Correio Braziliense, n. 21670, 16/07/2022. Política, p. 2
Moraes notifica presidente
Luana Patriolino
Presidente em exercício do Tribunal Superior Eleitoral (TSE), o ministro Alexandre de Moraes deu prazo de dois dias para que o presidente Jair Bolsonaro (PL) se manifeste sobre a ação que o acusa de incitação à violência. Partidos de oposição, que protocolaram o documento, pedem à Corte que o chefe do Executivo seja proibido de fazer discurso de ódio ou de incentivo à agressão, sob pena de multa de R$ 1 milhão.
A petição foi entregue na última quarta-feira, na esteira do assassinato do guarda municipal Marcelo Arruda, tesoureiro do PT em Foz do Iguaçu (PR). O crime foi cometido pelo agente penitenciário bolsonarista Jorge Guaranho. As legendas cobram ações para a garantia da segurança e da paz no processo eleitoral.
No despacho a Bolsonaro, Moraes ainda determinou que, após o prazo, mesmo que não tenha havido resposta por parte do presidente, o Ministério Público Eleitoral (MPE) se manifeste, também dentro de dois dias, “com posterior e imediata nova conclusão à Presidência, em virtude do recesso”.

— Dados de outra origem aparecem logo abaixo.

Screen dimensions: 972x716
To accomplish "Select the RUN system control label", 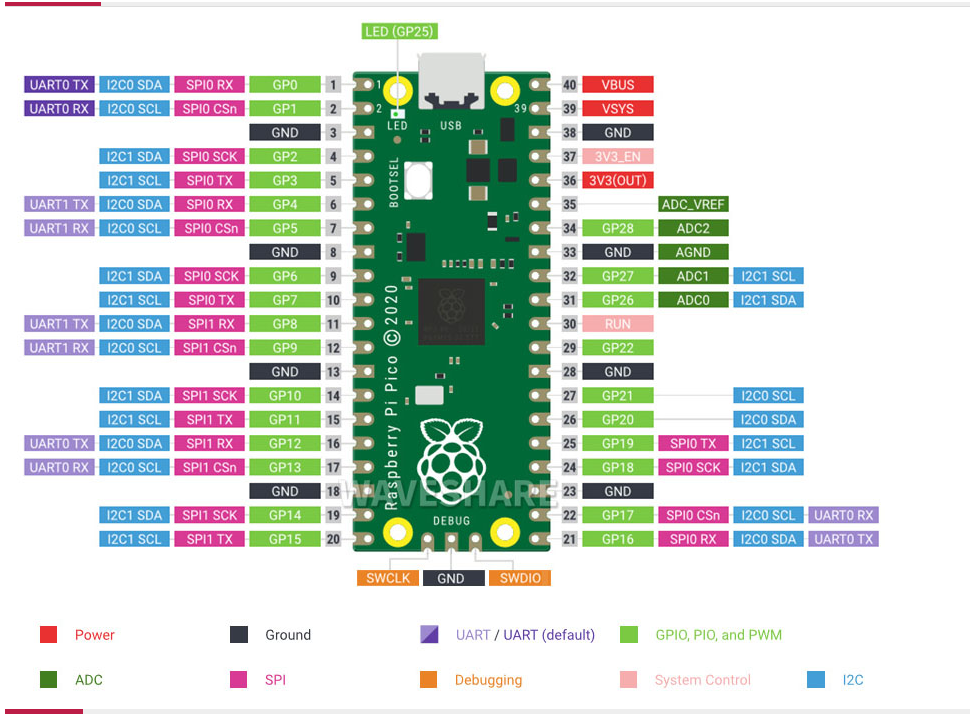I will (x=618, y=324).
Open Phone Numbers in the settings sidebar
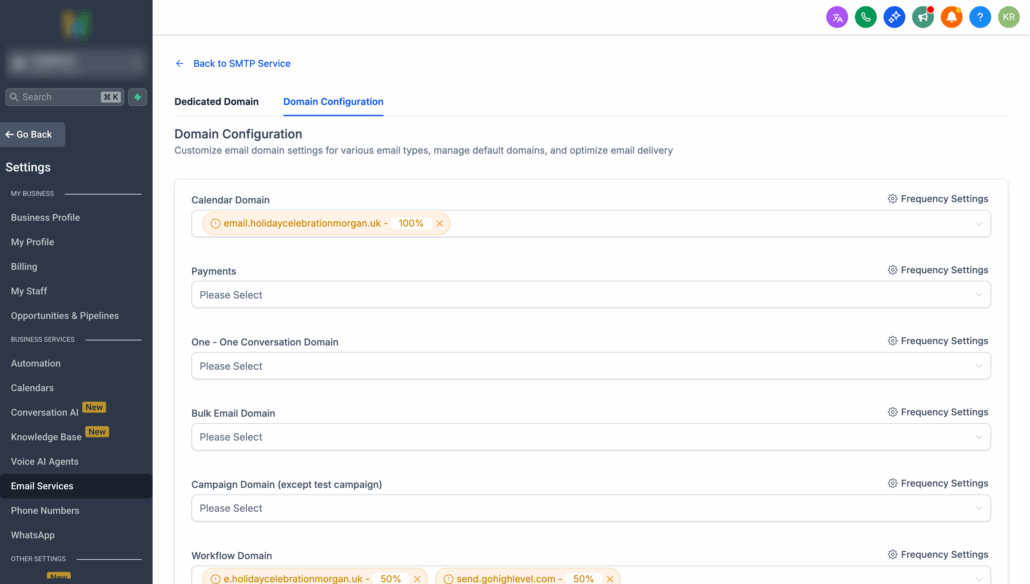The width and height of the screenshot is (1030, 584). coord(45,511)
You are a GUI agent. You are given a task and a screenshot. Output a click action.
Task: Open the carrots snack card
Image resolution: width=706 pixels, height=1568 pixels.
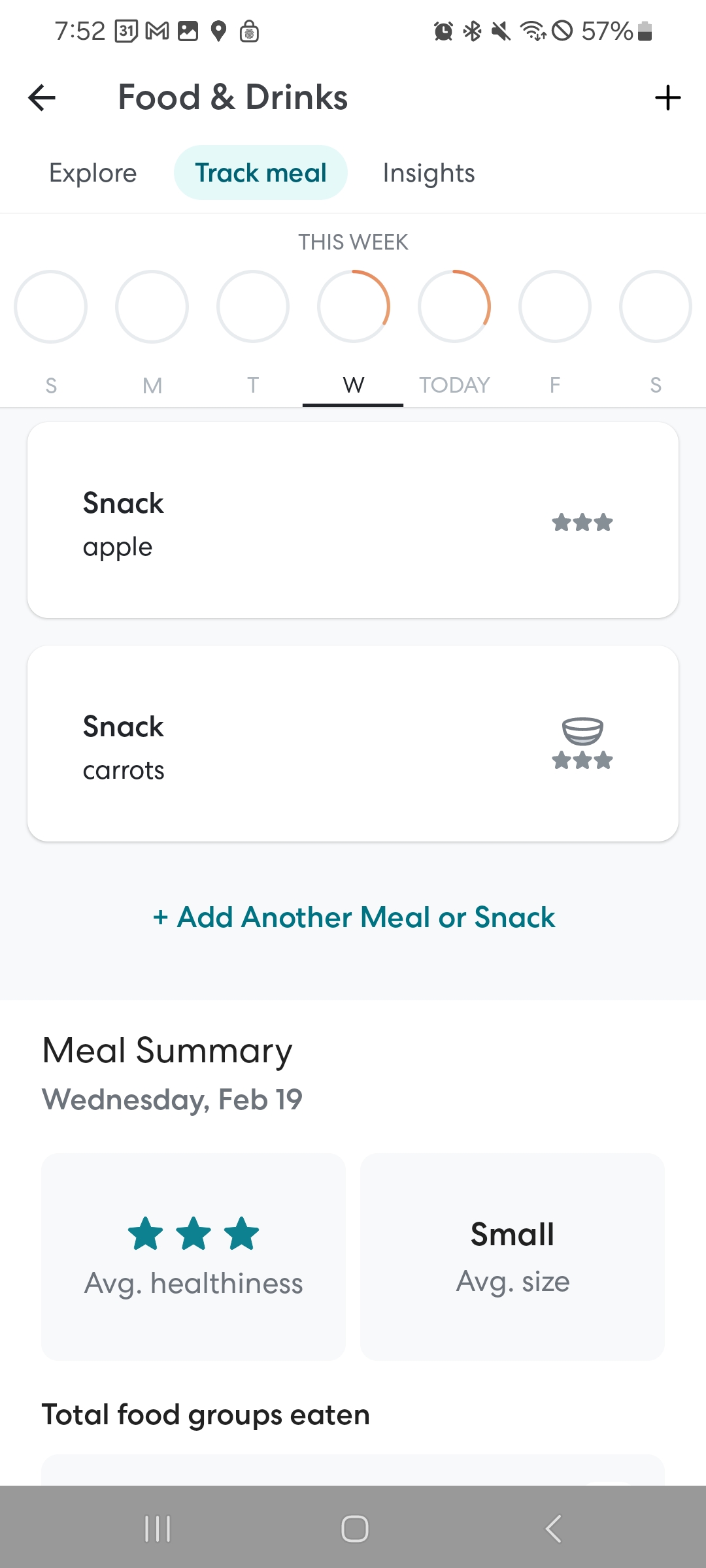353,743
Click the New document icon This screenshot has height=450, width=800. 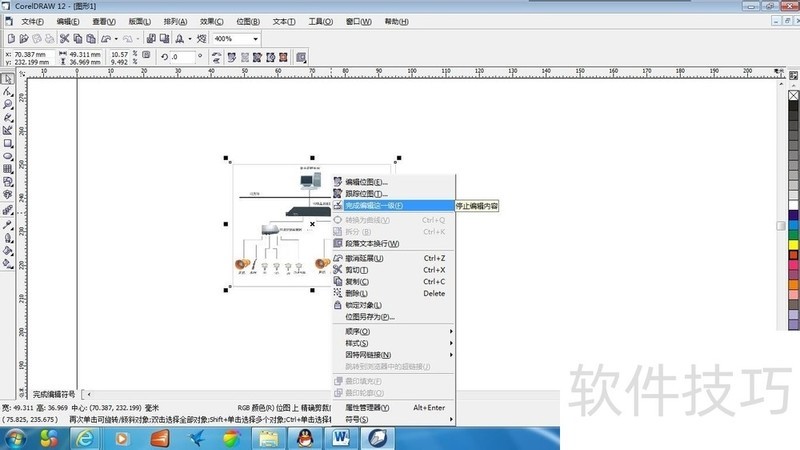click(x=9, y=38)
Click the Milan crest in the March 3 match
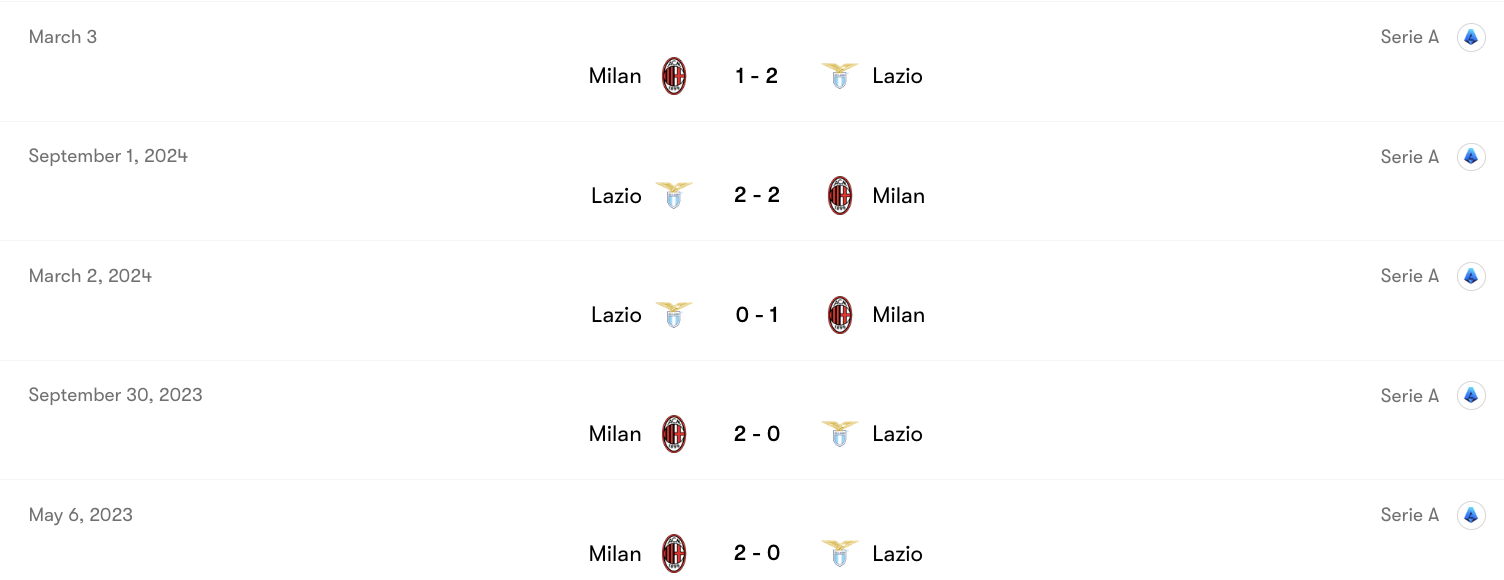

O líder da oposição no Senado, Randolfe Rodrigues (Rede-AP), ressaltou que foi solicitado, ainda, que Bolsonaro use os canais de informação para condenar a violência política e pague a multa milionária para cada ato contrário à determinação.
“O discurso que estimula o conflito entre opositores reflete somente na perda de vidas, como a de Marcelo Arruda. Por isso, é necessária uma resposta institucional urgente que ajude a cessar a intolerância política instalada no país”, frisou.
Apuração
Na quinta-feira, a ministra Rosa Weber, do Supremo Tribunal Federal (STF), encaminhou à Procuradoria-Geral da República (PGR) um pedido semelhante, do PT e de 13 deputados federais, para que Bolsonaro seja investigado por incitação à violência. O grupo sustenta que o presidente tem condutas agressivas, que incentivam comportamentos violentos entre apoiadores.
“Entretanto, o que muitos viam, equivocadamente, como posições folclóricas, inofensivas na vida parlamentar do representado — como a defesa prazerosa de regimes autoritários, odes à tortura, condutas racistas, machistas e homofóbicas etc —, eram, na verdade, apenas a apresentação embrionária de um projeto de poder permeado pelo ódio e pela intolerância democrática, que, tragicamente, viria a ser implementado na sociedade brasileira com sua ascensão ao cargo presidencial”, enfatizou.
Os integrantes da oposição citaram diversos casos de agressão e, em especial, o ápice da violência, que foi o assassinato de Arruda.
A barbárie levou parlamentares de fora da base do governo e a terceira via a recorrerem ao TSE e à PGR para cobrar providências contra a violência política no país. As siglas destacaram que Bolsonaro incita o comportamento hostil dos apoiadores e pediram a federalização do caso Arruda.